I had over a 20 year history in the industry as a group fitness instructor, gym member, gym manager, group fitness coordinator, and group fitness instructor trainer destroyed

 

If I do try to defend myself as to some of the allegations involving a then 17 year old girl I could go to jail for up to six months for contempt of court as it would breach the court orders with the Fitness first issue as a settlement was reached in that issue

 

No charges have ever been laid in relation to [AB] against me, however until the AFP charges finally get officially dropped I can’t approach within 200 of [AB], again no charges have ever been made in relation to her

 

I can’t go out with friends as if I see [AB] I have to go leave my friends.  When I eat at a food court at a shopping centre I have to get a meal that I can take away quickly.  I don’t go out much anymore.”

  1. This message is about AB. Although there is a reference in the third paragraph to the potentiality of breaching court orders, as a settlement was reached with the applicant, that reference is not disparaging of the applicant in respect of relevant conduct. The message is not in breach of paragraph (b) of the injunction. Charge 13 is not proved.

Charge 14

  1. The subject of charge 14 is a message that the respondent sent through Facebook on 17 January 2013 to the Facebook page of another gym where he alleged that AB was working. The message stated:

“Over the last year [AB] has made serous (sic) allegations about myself relating to sexual harassment.  None of these allegations have been acted on by police, all are untrue and have been withdrawn, and these allegations are vicious and nasty

 

[AB] continues to make these allegations and they are increasing in there (sic) intensity and number.  [AB] destroyed a 20 year career I had in the Fitness industry.

 

[AB] was employed at Fitness first and now at your gym as Fitness first was so desperate to get rid of her as she cost Fitness first a huge amount of money when they settled another dispute between Fitness first and myself which she was part of

 

It is likely that your gym will be sued over this issue and this means the services your gym offers you will be reduced as the gym will have to endure substantial legal costs because of [AB]

 

I just want [AB] to stop making allegations about myself, remember if she has a history of making untrue and withdrawn allegations against males at her previous workplace, then she can do this here to you.”

  1. The text of this message is about AB. It is disparaging of AB. The applicant submitted that it was inaccurate in alleging that increasing allegations were made by AB. The accuracy of the message about AB is not the focus in this contempt application. The suggestion that the applicant was “desperate to get rid of [AB]” as an employee as she cost the applicant “a huge amount of money” when they settled the dispute between the applicant and the respondent “which [AB] was part of” is a reference to the dispute that was the subject of the settlement deed, but it is not disparaging of relevant conduct of the applicant. The reference in the last paragraph to “making untrue and withdrawn allegations” is about AB and not about relevant conduct of the applicant. The message is not in breach of paragraph (b) of the injunction.

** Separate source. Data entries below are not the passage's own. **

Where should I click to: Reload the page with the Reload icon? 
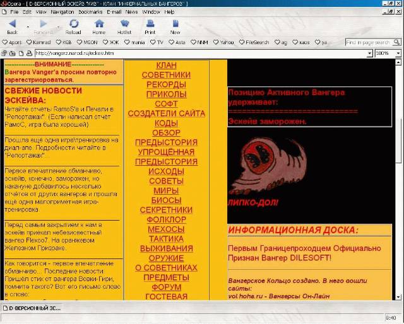74,24
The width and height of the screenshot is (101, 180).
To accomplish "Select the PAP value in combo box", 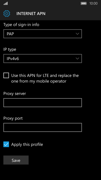I will 10,34.
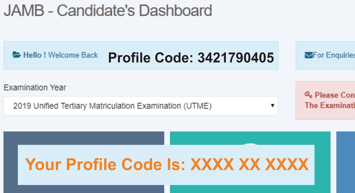Click the Hello ! Welcome Back text
Screen dimensions: 355x193
point(60,55)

Charge 14 is not proved.

 

Charge 15

  1. Charge 15 concerns another email sent to other gymnasiums in Queensland on 21 January 2013 which the respondent impliedly admits to sending in paragraphs 212 to 219 of the second affidavit.  This email is described as being an update “on the issue at your gym involving the staff member [AB].” 
  1. The opening substantive paragraph recites that “[AB] made allegations about myself at Fitness first, these allegations were quickly withdrawn and a settlement was reached, so I can (sic) mention anything about that.”  There is nothing that is disparaging about the conduct of the applicant which was the subject of the dispute settled by the settlement deed in that recitation.  Thereafter the email focuses on AB and foreshadows that the respondent intends “to sue your gym over the issue.”  The email does not make much sense, but any disparagement is directed against AB and not any relevant conduct of the applicant.  Charge 15 is not proved.

Charge 16

  1. Charge 16 concerns an email sent by the respondent on 22 January 2013 to email addresses for other gymnasiums on the Gold Coast which he impliedly admits to sending in paragraphs 221 to 228 of the second affidavit. He specifically admits in paragraph 223 that “this was skirting the orders.”
  1. The subject matter of this email is shown as “[AB] issue.” The opening words refer to the fact that in the next few weeks the respondent would be “tied up with the Supreme Court case involving” the applicant and AB. The email then sets out a heading for each of the gymnasiums and one heading “All gyms” under which the following text appears:

“You hired a person who had a history of making unsubstantiated allegations and someone who almost destroyed the last gym she worked at because of her actions.  When you found out about the issue you did some really stupid things as listed below.”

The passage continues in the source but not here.